Saved data entries
========================
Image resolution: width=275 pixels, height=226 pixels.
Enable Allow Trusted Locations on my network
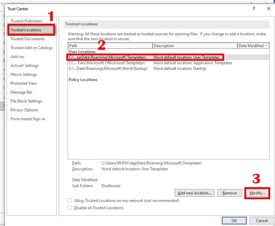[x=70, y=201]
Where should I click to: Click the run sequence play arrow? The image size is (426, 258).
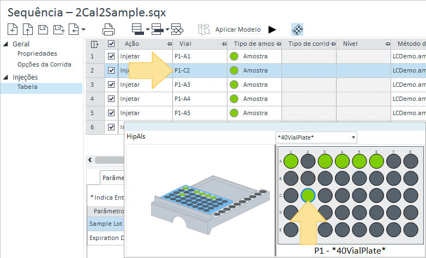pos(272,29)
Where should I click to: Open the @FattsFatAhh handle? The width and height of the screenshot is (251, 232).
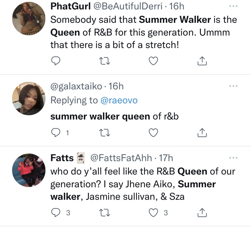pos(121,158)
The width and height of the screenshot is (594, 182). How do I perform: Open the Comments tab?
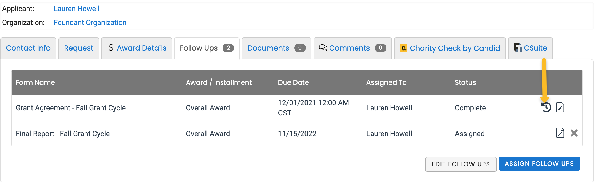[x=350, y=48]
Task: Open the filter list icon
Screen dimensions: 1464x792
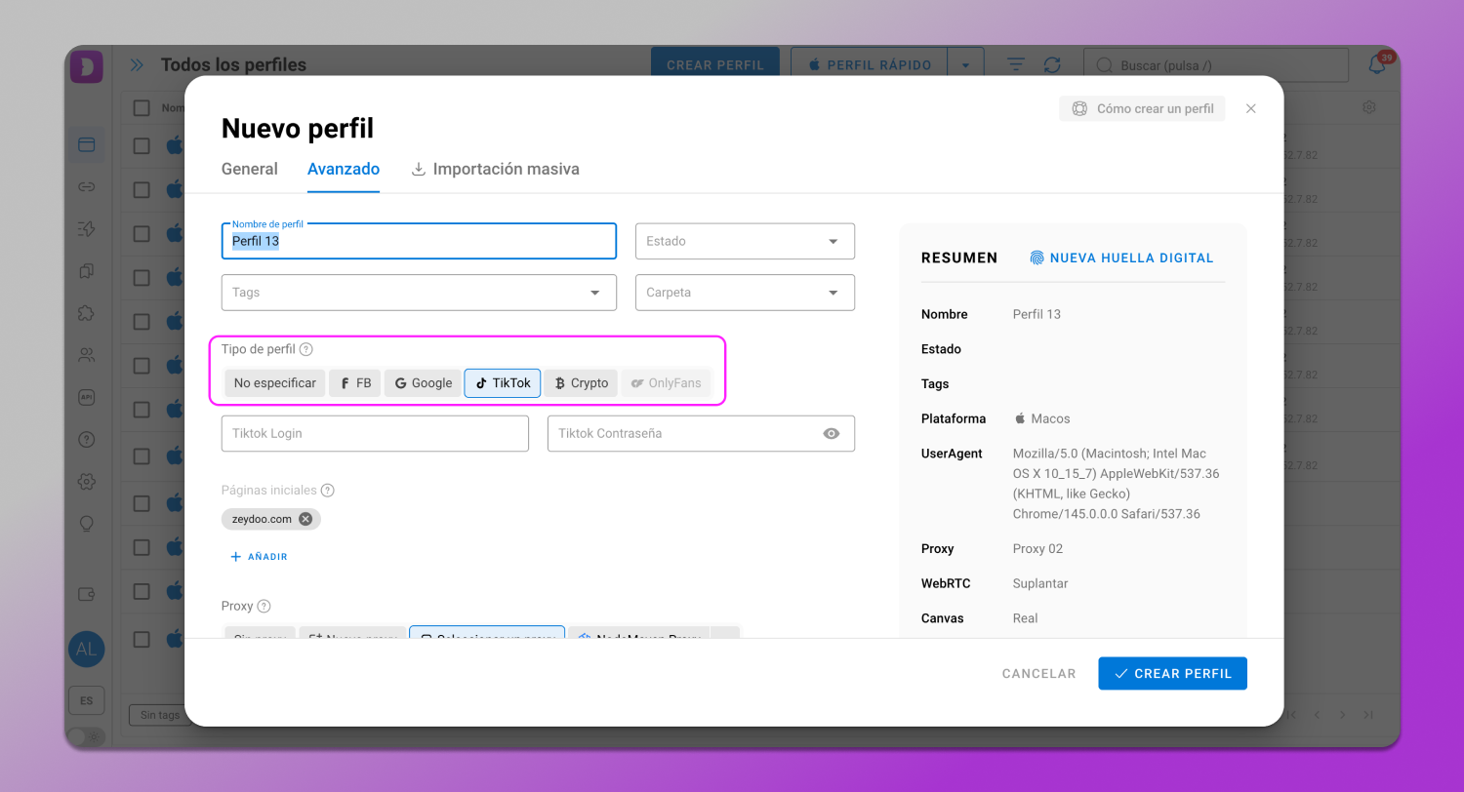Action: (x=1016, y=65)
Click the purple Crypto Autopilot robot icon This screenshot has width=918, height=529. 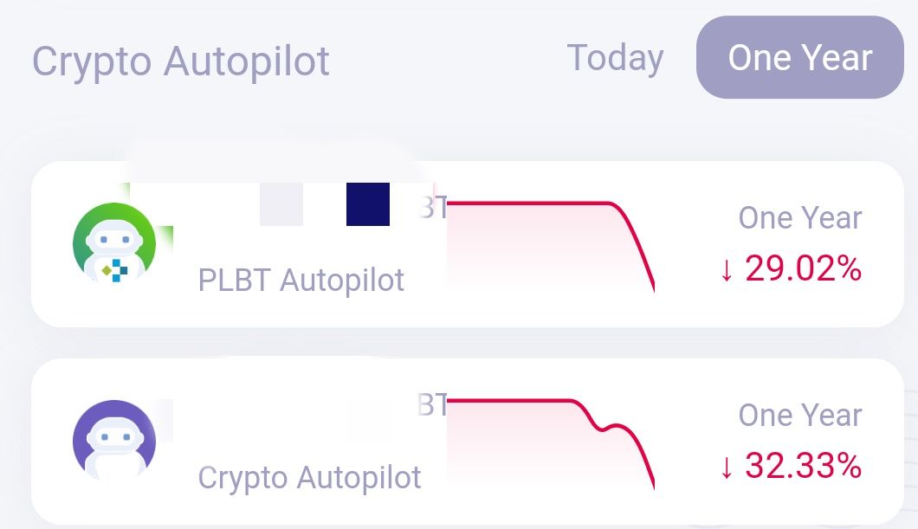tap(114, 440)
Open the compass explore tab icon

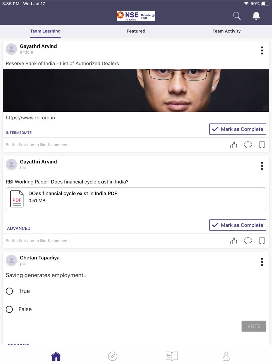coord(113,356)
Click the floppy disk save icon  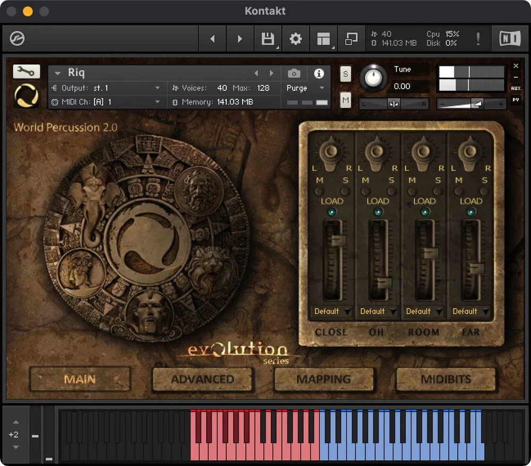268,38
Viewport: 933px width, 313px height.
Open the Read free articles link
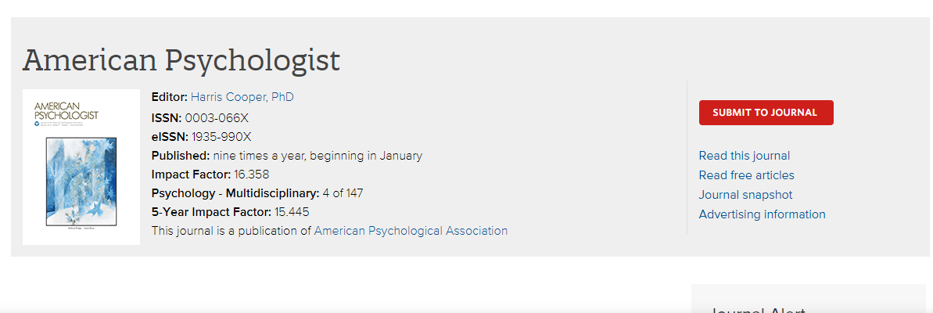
========================
Goal of the exercise:
Return only the stretch above from the line containing "Where should I click to: Open" through the line containing "Task: Open the filter list icon", word for word and without pictures.

Exercise solution:
Where should I click to: Open the @FattsFatAhh handle? The width and height of the screenshot is (251, 232).
pos(121,158)
The width and height of the screenshot is (594, 182). How do I perform: Open the Comments tab?
[x=350, y=48]
Task: Open the filter list icon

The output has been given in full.